Tuesday, May 30, 2023

Godspeed George Maharis

George Maharis, best known for playing Buz Murdock on the classic TV show Route 66, died on May 24 2023 at the age of 94.

George Maharis was born on September 1 1928 in Astoria, Queens, New York. He attending Flushing High School. He served 18 months in the United States Marines. He initially wanted to be a singer, but found himself drawn to acting. He studied acting at the Actors Studio with Sanford Meisner and Lee Strasberg.

George Maharis made his television debut in an episode of Philco Television Playhouse. In the Fifties he guest starred on the shows Mister Peepers, Playwrights '56, Goodyear Television Playhouse, The Investigator, The Phil Silvers Show, Brenner, Deadline, Alcoa Theatre, and Naked City. One of the episodes of Naked City on which he appeared, "Four Sweet Corners," was a backdoor pilot for Route 66. He played the role of John Gary. a former serviceman who sets out to travel the country with fellow veteran Lincoln Ridgeway (Robert Morris). There would be several changes made before the pilot would lead to Route 66. The two leads were renamed Tod Stiles and Buz Murdock, with Martin Milner cast in the role of Tod. They were no longer ex-serviceman. Tod was a Yale dropout from a once wealthy family, while Buz was an orphan who grew up on the streets of New York City. Route 66 debuted on October 7 1960 and proved to be a hit. From 1960 to 1961 he briefly appeared on the soap opera Search for Tomorrow. In the late Fifties George Maharis also made his movie debut in The Mugger (1958). He also appeared in the big screen adaptation of the novel Exodus (1960). He appeared in the off-Broadway play The Zoo Story in 1960.

In the early Sixties George Maharis continued to star on Route 66. He was nominated for Outstanding Continued Performance by an Actor in a Series (Lead) for his role as Buz Murdock in 1962. He left the show during its third season after he had contracted hepatitis. After taking a break to recover from the disease, he appeared in the movies Quick, Before It Metls (1964), Sylvia (1965), The Satan Bug (1965), A Covenant with Death (1967), The Happening (1967), Land Raiders (1969), The Desperadoes (1969), and El último día de la guerra (1970). He also continued to appear on television, guest starring on the shows, Bob Hope Presents the Chrysler Theatre, The Danny Thomas Hour, Journey to the Unknown, and Love Story. He starred in the short-lived show The Most Dangerous Game from 1970-1971.

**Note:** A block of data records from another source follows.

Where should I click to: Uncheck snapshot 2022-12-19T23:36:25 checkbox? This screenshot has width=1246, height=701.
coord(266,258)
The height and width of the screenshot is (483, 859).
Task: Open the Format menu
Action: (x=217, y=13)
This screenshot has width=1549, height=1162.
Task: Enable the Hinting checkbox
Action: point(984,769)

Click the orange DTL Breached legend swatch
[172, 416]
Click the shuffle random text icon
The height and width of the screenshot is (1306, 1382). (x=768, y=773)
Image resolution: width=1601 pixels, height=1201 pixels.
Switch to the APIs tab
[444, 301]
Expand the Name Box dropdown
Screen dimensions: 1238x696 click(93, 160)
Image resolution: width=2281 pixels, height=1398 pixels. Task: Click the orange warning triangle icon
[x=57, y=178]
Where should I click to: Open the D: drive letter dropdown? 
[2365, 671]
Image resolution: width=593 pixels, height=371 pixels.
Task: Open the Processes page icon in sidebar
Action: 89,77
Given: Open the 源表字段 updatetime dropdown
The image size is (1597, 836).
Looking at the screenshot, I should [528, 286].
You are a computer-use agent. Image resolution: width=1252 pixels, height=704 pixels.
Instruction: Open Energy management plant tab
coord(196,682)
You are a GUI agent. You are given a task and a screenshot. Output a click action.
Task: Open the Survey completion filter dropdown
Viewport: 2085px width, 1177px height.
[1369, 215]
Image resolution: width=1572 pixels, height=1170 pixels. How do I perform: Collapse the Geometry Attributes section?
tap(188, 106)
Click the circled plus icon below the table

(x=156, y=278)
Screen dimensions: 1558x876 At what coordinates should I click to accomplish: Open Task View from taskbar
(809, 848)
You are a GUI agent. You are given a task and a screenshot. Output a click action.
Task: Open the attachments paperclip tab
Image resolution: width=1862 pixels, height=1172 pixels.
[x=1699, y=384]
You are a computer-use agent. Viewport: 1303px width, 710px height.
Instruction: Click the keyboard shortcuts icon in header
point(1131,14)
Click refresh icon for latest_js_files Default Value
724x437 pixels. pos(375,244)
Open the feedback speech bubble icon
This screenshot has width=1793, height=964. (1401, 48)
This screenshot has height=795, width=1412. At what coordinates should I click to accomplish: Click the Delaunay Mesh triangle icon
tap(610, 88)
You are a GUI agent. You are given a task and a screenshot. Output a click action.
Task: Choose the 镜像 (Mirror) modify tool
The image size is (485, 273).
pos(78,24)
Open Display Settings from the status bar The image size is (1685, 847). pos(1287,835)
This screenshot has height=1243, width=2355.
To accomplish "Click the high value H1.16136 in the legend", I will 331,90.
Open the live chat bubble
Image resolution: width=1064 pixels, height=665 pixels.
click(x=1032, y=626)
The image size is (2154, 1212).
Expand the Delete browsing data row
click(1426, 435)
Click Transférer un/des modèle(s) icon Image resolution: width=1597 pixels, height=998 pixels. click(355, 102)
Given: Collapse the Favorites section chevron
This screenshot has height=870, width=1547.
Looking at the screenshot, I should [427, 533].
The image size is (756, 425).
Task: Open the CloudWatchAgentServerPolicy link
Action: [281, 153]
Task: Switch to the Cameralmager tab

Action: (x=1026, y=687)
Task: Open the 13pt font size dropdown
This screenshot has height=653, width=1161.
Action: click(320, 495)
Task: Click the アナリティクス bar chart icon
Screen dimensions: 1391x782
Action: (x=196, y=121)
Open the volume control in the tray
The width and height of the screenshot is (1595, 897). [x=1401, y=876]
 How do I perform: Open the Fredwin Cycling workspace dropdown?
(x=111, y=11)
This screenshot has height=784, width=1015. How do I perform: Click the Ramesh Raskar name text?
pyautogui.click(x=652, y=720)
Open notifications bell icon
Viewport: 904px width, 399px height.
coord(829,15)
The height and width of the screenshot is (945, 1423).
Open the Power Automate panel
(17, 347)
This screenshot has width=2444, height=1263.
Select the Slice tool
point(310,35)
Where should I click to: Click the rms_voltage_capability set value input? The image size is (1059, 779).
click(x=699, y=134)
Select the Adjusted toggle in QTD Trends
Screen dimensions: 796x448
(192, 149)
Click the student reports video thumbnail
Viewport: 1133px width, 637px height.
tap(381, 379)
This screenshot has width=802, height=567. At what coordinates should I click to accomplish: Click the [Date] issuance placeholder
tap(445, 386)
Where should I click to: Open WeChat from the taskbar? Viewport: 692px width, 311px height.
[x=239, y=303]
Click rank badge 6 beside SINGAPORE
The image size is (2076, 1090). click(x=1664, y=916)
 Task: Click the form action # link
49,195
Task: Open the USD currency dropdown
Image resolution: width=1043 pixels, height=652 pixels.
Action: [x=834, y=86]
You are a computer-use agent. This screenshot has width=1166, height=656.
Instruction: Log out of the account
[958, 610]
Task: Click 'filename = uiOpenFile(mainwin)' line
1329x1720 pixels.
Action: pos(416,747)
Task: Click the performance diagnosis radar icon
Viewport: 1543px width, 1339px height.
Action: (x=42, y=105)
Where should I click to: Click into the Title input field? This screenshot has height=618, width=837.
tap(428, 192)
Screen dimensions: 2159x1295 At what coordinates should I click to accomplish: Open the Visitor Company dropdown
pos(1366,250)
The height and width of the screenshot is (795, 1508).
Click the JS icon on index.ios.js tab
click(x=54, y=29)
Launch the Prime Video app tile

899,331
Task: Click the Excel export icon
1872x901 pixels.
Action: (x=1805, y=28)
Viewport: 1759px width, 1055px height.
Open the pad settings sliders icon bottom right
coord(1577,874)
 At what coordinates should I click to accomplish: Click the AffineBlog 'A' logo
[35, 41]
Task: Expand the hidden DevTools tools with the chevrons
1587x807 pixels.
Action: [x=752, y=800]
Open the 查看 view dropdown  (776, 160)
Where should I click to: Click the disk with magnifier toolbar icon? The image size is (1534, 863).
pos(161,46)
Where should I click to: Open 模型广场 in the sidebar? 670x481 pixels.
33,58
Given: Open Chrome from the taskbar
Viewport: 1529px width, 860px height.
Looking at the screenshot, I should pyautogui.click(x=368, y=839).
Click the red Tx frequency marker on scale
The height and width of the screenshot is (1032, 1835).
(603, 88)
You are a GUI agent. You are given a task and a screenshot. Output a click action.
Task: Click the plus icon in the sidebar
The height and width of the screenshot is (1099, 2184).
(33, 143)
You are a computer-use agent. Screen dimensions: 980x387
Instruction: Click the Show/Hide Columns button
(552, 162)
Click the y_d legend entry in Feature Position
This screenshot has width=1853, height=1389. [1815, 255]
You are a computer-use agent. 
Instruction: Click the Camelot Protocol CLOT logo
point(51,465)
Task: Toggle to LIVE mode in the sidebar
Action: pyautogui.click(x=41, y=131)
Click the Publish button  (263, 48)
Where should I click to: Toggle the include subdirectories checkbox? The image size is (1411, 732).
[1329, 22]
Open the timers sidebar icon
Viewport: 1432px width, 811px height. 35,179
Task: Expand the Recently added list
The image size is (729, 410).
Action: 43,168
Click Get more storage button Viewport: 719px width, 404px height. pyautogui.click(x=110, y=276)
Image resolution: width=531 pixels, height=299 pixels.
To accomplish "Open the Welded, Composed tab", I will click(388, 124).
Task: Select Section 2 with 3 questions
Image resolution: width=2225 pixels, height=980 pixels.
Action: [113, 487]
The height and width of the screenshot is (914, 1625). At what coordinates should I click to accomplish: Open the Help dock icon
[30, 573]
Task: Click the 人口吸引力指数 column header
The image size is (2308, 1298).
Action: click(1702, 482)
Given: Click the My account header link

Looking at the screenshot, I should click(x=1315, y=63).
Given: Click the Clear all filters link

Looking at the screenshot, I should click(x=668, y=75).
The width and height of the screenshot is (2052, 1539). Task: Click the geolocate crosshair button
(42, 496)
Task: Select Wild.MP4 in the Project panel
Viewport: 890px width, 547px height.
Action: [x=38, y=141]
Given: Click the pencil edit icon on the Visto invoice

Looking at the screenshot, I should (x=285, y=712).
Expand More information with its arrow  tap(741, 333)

In the Seventies George Maharis guest starred on the shows Night Gallery, Cade's County, Medical Center, Cannon, Mission: Impossible, Barnaby Jones, Shaft, Marcus Welby M.D., The Snoop Sisters, Thriller, The Wide World of Mystery, McMillan & Wife, Movin' On, Nakia, Ellery Queen, Good Heavens, Jigsaw John, Bert D'Angelo/Superstar, The Bionic Woman, Kojak, Police Story, The Feather and Father Gang, Switch, Gibbsville, Logan's Run, and Fantasy Island. He appeared in the mini-series Rich Man, Poor Man.

In the Eighties he appeared in the movie The Sword and the Sorcerer (1982). He guest starred on Fantasy Island; Matt Houston; The Master; Superboy; and Murder, She Wrote. His last appearance on screen was in the movie Doppelganger in 1993.

George Maharis also had a recording career. Starting with George Maharis Sings!, he recorded seven albums from 1962 to 1966. He released several singles from 1962 to 1965, but only his cover of "Teach Me Tonight" was a hit. It went to no. 25 on the Billboard Hot 100 in 1962.

George Maharis was a very talented actor. Both Buz Murdock and Tod Stiles on Route 66 rank among the greatest television characters of all time, all because of the performances of George Maharis and Martin Milner. He was also versatile. In The Satan Bug he played Lee Barrett, an outspoken private investigator who had earlier worked as an intelligence agent. In The Sword and the Sorcerer, he actually played a villain, Count Machelli, the War Chancellor to the evil Titus Cromwell (Richard Lynch). In the Ellery Queen episode "The Adventure of the Judas Tree," he played the family physician, Dr. Anthony Bender, of millionaire George Sherman. In The Desperadoes he played one of a band of raiders led by corrupt  Parson Josiah Galt (Jack Palance). George Maharis could play nearly any role he wanted, and he always gave performances. Such was his talent that he could convey emotion with just a look or his body language. While he will always be best remembered as Buz Murdock, he left behind many other great performances.

1 comment:

Marianne said...

Buz Murdock was (is!) a favorite of mine. If I recall correctly, George Maharis got the role of Buz because of his work on the television show Naked City. I have seen all the episodes of Route 66, but I haven't seen very many of Naked City. I have some catching up to do. Thanks for giving George Maharis his due. I always thought he was great in Route 66.